Would something like that work for you? What kind of numbers of points and polygons are you looking at and how quickly do you need to solve the problem?
> My problem with many existing geo implementations is they assume that a circular radius is the query type I care about
Really? Wouldn't most GIS implement something like OGC Simple Features? AFAIK all SQL GIS implementations follow that (to various levels of completeness, but even MySQL has shapes support since 5.6)
If you think to geo-aware mobile applications, many are of the kind "show me XYZ near me". So that's the main use case basically. According to the fact a lot of people switched to 3.2 while it was yet not stable in order to use this feature I believe there is a big demand.

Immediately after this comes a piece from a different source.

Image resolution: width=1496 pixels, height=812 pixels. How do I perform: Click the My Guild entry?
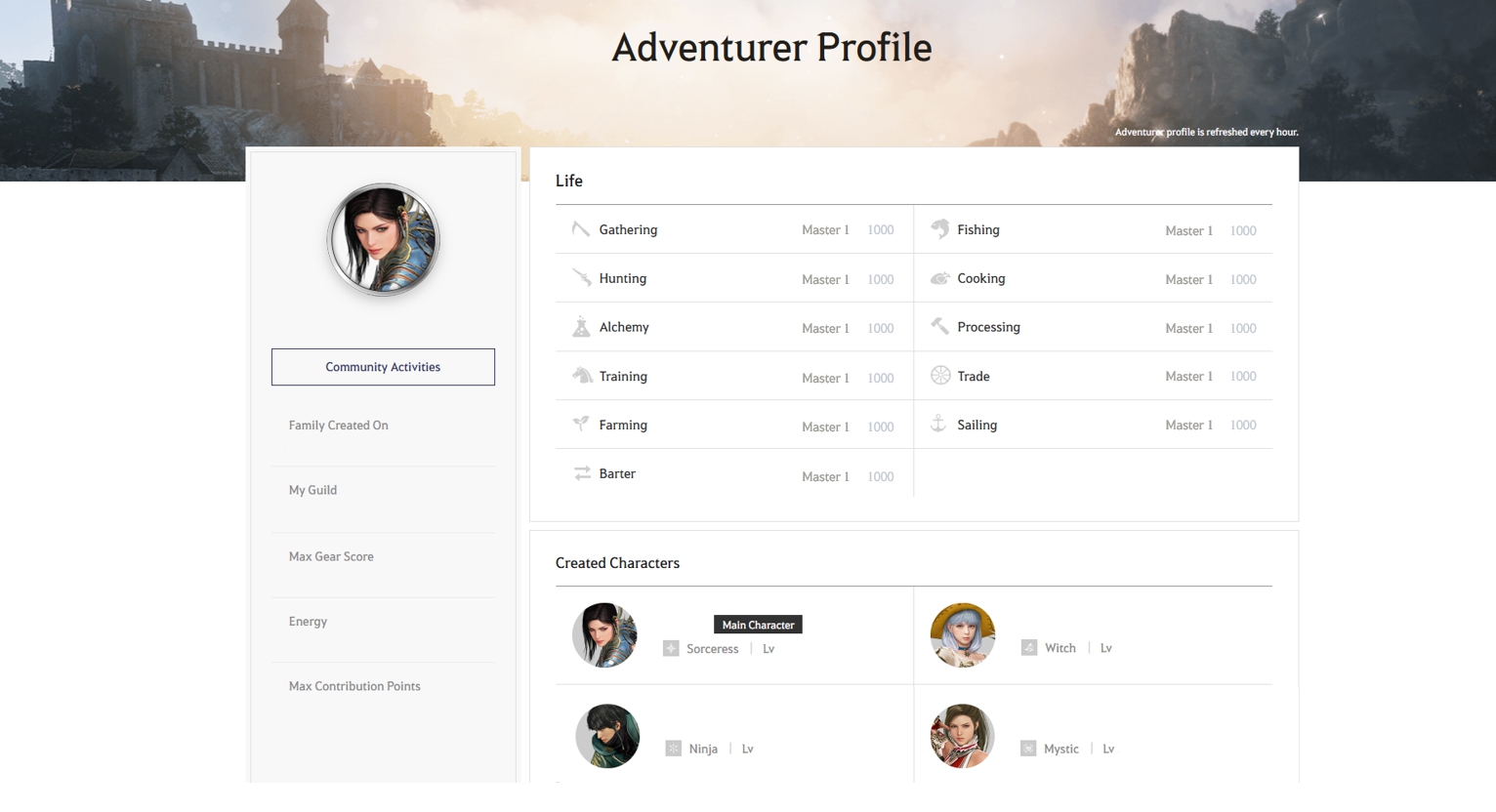312,490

Back 5 years ago, this would have helped us at our company. We were doing realtime data analytics and we had to dump our data to Postgres to run any geo queries.
The new BITFIELD seems like it could be really cool, but I can't quite figure out the use case. Anybody planning on using that that can enlighten me? Thanks.
I plan on using it to track what database objects have a corresponding cached image thumbnail. 10 million objects in my database, thumbnails generated on the fly, fast get/set the unique ID of the object in the bitfield. very small storage for what you get.
You can already do this using BITSET -- I tracked 100 million objects with incremental integer keys during a migration process and it worked great.
From what I read, BITFIELD behaves differently -- it treats your data as a series of "packed" bits. So while with BITSET you operate on each bit individually, with BITFIELD you operate on a series of bits with a starting offset, and you have to be mindful of the length.
To expand on that topic: You can find all the Dockerfiles of the official images linked at the very top on Docker Hub [1]. Once my pull request is merged a Docker-Redis maintainer will have to open another pull request to update the references of the official image on Docker hub [2].
In fact I already updated the Redis Docker image once. You can see the full process there [3].
Kudos to antirez on everything before this and another great release.